Decided: August 30, 1934.

STATE OF NEW JERSEY, EX REL. CARL WEITZ, RELATOR,
v.
JOSEPH A. PRESTON, RESPONDENT



On rule to show cause why a writ of quo warranto should not issue.

For the relator, Levitan & Levitan.

For the defendant, J. Emil Walscheid.

Before Justices Trenchard, Heher and Perskie.

Perskie

The opinion of the court was delivered by

PERSKIE, J. The relator, Carl Weitz, claiming the right to act as general manager, trust officer and title officer of the Cliffside Park Title and Guarantee and Trust Company, obtained a rule to show cause why a writ of quo warranto, &c., should not issue directed to the respondent, Joseph A. Preston, to show by what warrant he holds, &c., the same offices.

The record discloses that on February 4th, 1933, the board of directors of the bank adopted a resolution "that Mr.
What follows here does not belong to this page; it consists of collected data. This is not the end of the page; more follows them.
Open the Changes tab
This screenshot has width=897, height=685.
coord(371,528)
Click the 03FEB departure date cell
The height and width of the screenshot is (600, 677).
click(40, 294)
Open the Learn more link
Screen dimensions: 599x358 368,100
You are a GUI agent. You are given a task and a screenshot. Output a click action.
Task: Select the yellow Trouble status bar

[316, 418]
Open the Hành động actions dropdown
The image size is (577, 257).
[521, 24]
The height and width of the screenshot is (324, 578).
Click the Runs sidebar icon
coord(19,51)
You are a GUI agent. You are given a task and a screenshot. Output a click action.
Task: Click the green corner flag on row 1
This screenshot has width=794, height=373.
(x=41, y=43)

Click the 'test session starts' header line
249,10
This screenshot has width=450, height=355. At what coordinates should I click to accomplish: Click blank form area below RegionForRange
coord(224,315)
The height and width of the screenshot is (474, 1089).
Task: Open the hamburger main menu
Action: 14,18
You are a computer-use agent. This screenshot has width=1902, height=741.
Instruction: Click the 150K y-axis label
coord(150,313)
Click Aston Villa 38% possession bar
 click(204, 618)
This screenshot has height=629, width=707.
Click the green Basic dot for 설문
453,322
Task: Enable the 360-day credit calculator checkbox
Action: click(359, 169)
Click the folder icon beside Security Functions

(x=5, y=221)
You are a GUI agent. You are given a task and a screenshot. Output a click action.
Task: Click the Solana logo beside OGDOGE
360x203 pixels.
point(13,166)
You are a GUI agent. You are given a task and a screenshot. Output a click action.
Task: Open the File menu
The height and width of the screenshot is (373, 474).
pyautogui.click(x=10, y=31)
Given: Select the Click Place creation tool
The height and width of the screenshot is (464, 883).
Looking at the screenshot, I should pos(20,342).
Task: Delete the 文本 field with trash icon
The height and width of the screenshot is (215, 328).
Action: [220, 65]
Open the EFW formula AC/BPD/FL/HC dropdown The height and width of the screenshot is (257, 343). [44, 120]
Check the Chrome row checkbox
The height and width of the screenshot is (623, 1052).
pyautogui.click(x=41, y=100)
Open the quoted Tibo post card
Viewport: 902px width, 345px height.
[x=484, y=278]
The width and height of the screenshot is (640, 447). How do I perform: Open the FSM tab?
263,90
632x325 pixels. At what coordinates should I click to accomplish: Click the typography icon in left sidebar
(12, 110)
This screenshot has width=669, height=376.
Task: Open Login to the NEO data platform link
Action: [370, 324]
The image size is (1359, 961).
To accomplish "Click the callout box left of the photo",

Joseph A. Preston be engaged as general manager for one week and from week to week thereafter, at a salary of $100 per week."

Relator asserts that on March 27th, 1934, respondent was discharged and that the relator was subsequently appointed.

Respondent answers that he was never discharged and therefore refuses to relinquish his post; and that relator

was never, in fact, appointed to the post claimed by a duly constituted board of directors of the bank. The right of the members of the board to act as directors is challenged.

The proofs disclose that there is a split among the directors of the bank. Relator is aligned with one faction, who appear to be the "outs" and respondent is aligned with the other faction, who are the "ins" and are operating the bank. But with this controversy we are not presently concerned. It is not now properly before us. The directors of the bank are not parties to this suit; they will not be bound by any judgment rendered in it. For, if the respondent should be removed the proper directors could reinstate him. The title to the offices of directors, by whom respondent was chosen, cannot be inquired into collaterally, in this action. It can only be attacked directly in an action for that purpose. (See People, ex rel. McConville v. Hills (N.Y.), 1 Lans. 202,

We also desire to mark the fact that respondent's appointment was limited to that of general manager. The argument of relator is confined thereto. We have therefore considered ...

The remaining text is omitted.